## Start GIVEN INFORMATION

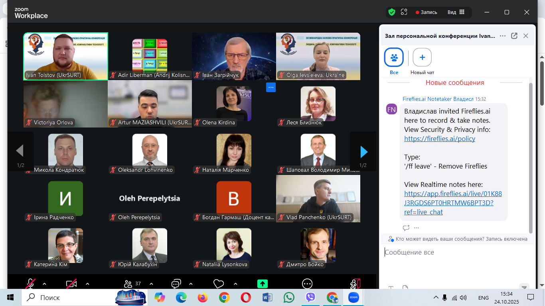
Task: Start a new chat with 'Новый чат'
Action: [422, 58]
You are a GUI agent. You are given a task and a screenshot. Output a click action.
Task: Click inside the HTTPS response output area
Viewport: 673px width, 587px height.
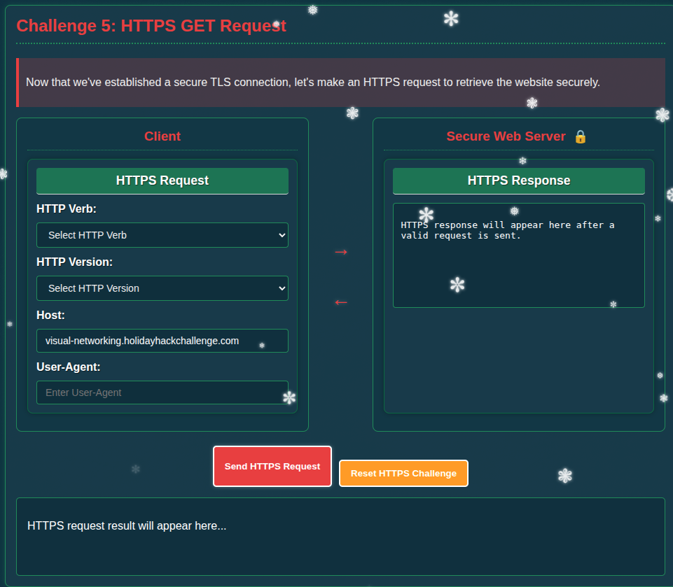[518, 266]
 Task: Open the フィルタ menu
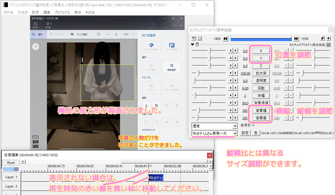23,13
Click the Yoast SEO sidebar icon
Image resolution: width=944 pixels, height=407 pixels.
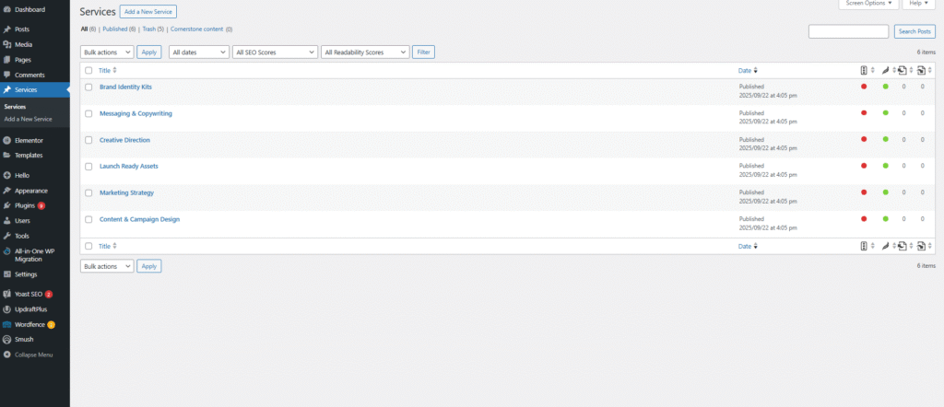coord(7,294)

## End GIVEN INFORMATION
## Start GIVEN INFORMATION

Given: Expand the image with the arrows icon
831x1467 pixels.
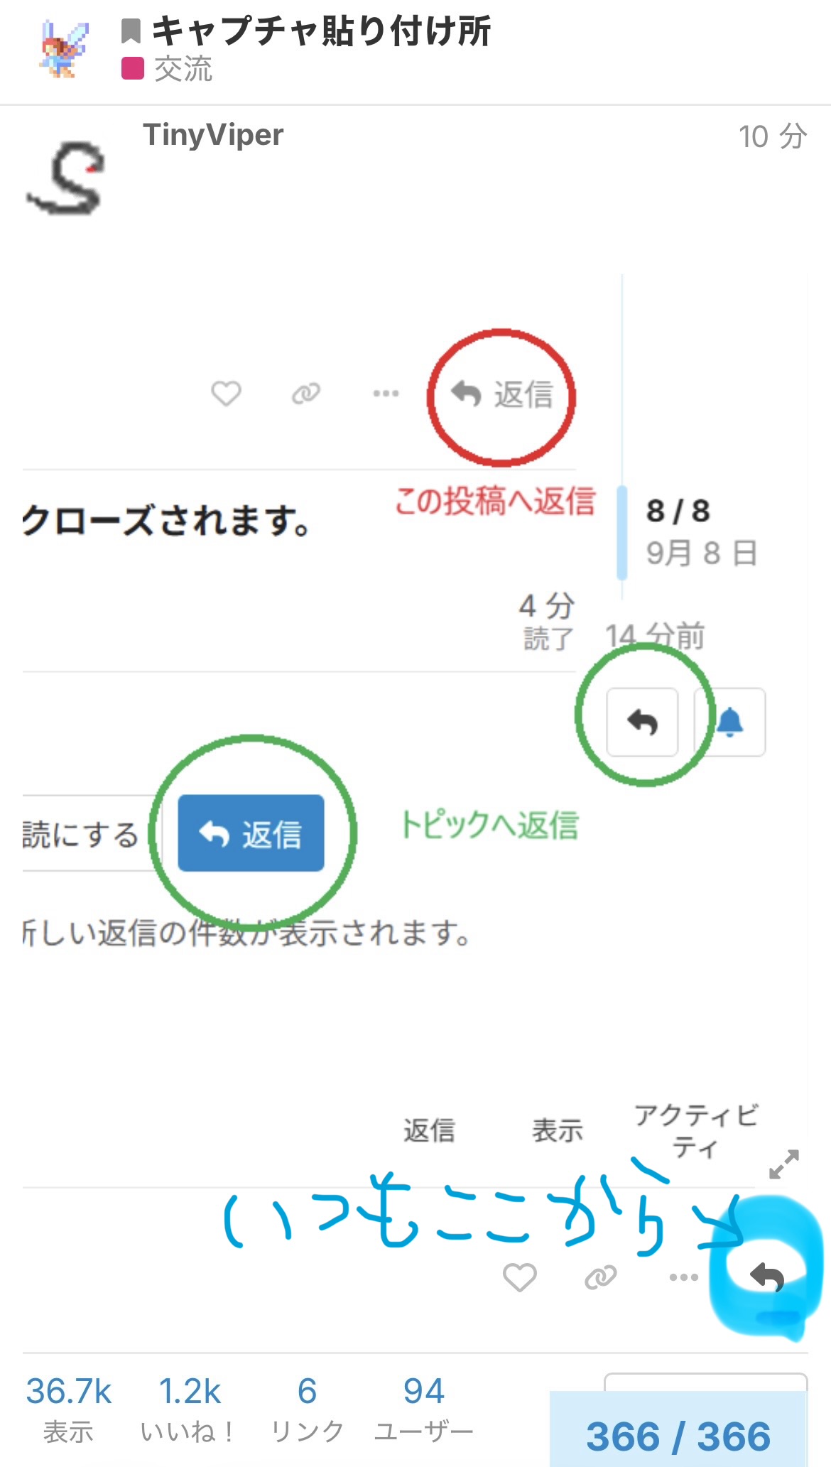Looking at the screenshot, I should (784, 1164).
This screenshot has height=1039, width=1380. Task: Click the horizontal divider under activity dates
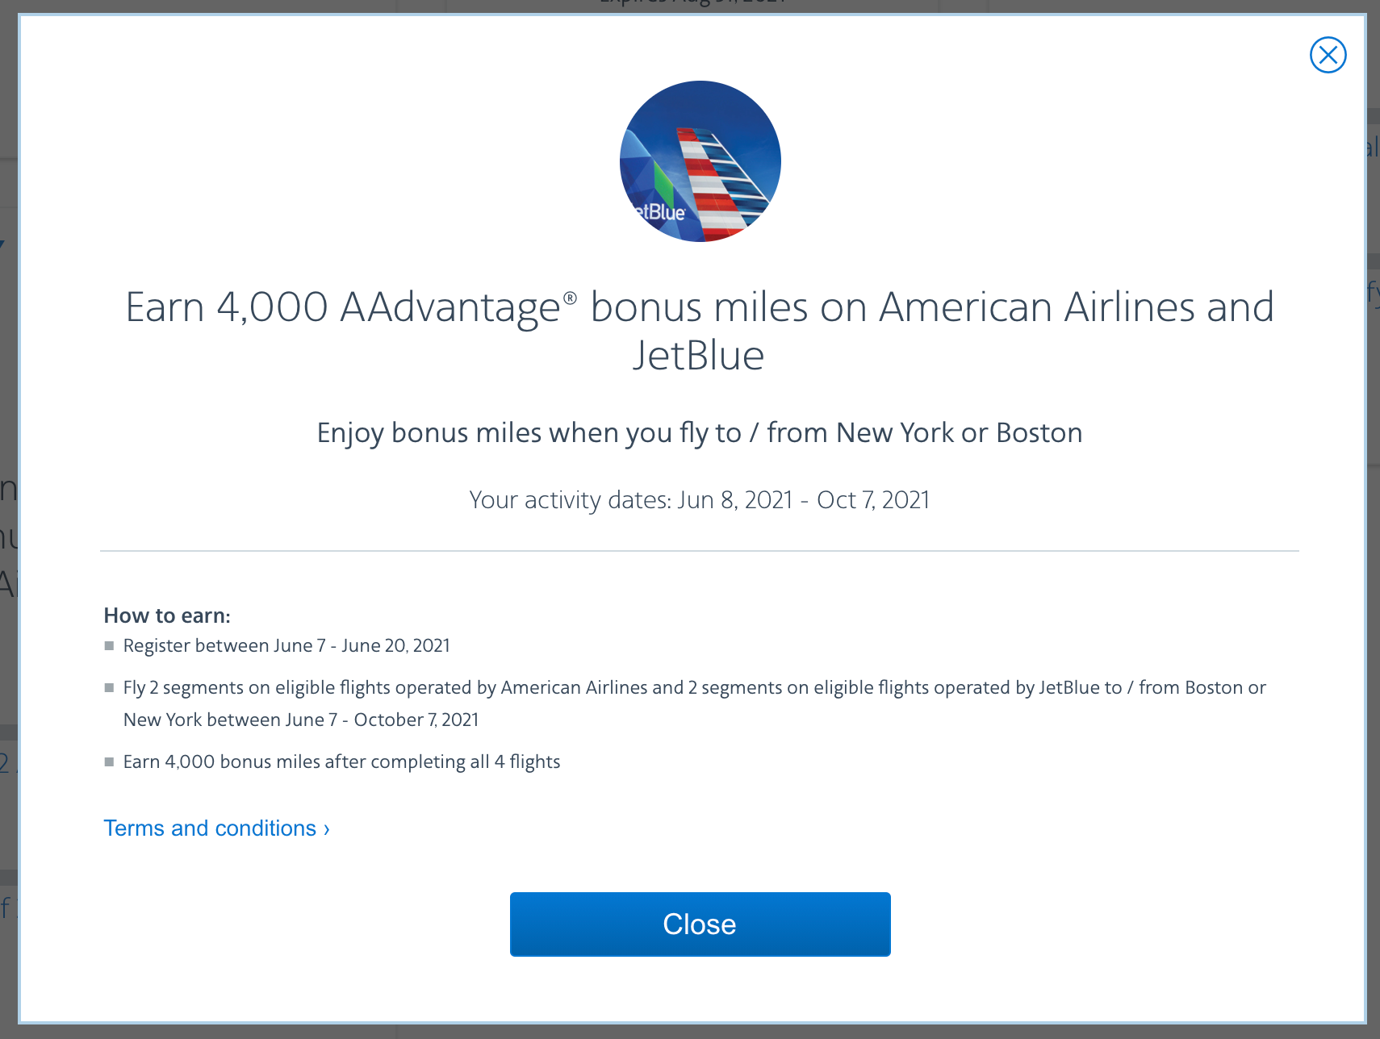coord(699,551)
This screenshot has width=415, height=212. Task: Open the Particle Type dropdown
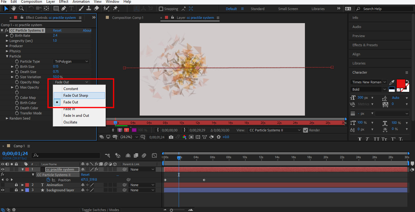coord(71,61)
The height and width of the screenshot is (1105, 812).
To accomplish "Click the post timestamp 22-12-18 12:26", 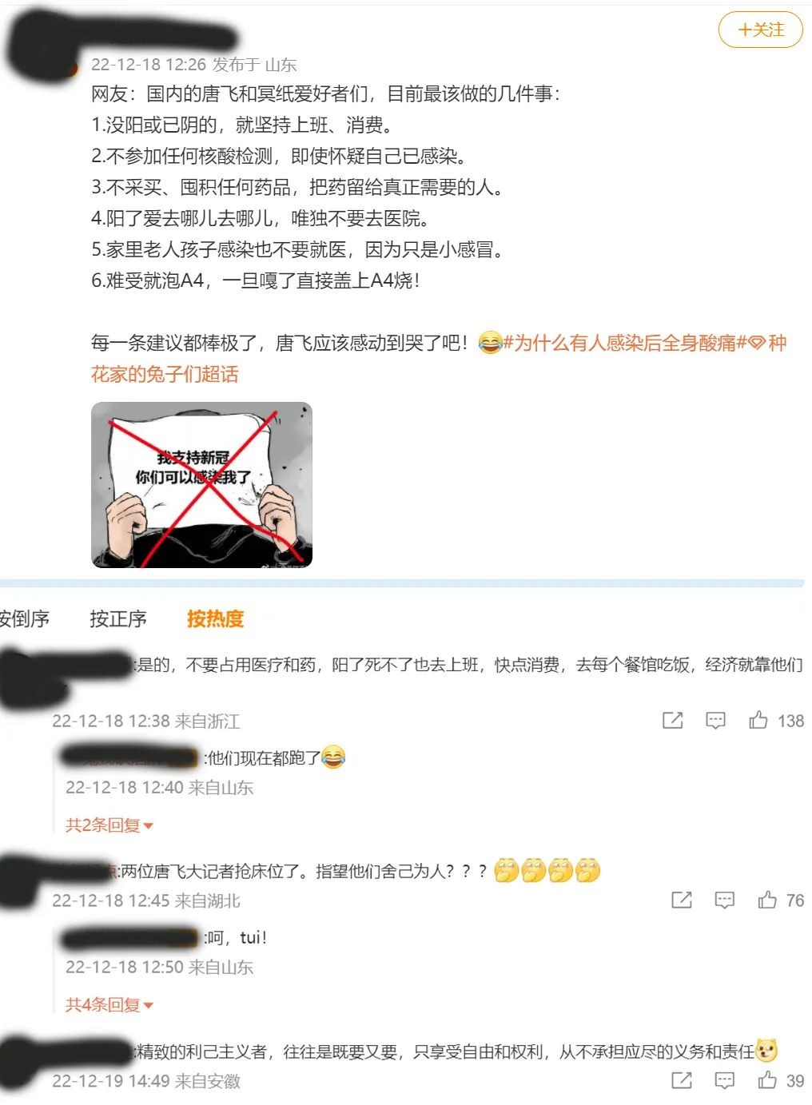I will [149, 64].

## End GIVEN INFORMATION

→ OBJECTIVE: Lay out the lines of the records from the one with "You are a GUI" up to and including the one with "coord(7,294)" as a JSON list of strings, one string per line, skipping blank lines. Leave the pictures out of the list.

→ RESULT:
[
  "You are a GUI agent. You are given a task and a screenshot. Output a click action.",
  "Task: Click inside the HTTPS response output area",
  "Viewport: 673px width, 587px height.",
  "[518, 266]",
  " Task: Open the フィルタ menu",
  "23,13",
  "Click the Yoast SEO sidebar icon",
  "Image resolution: width=944 pixels, height=407 pixels.",
  "coord(7,294)"
]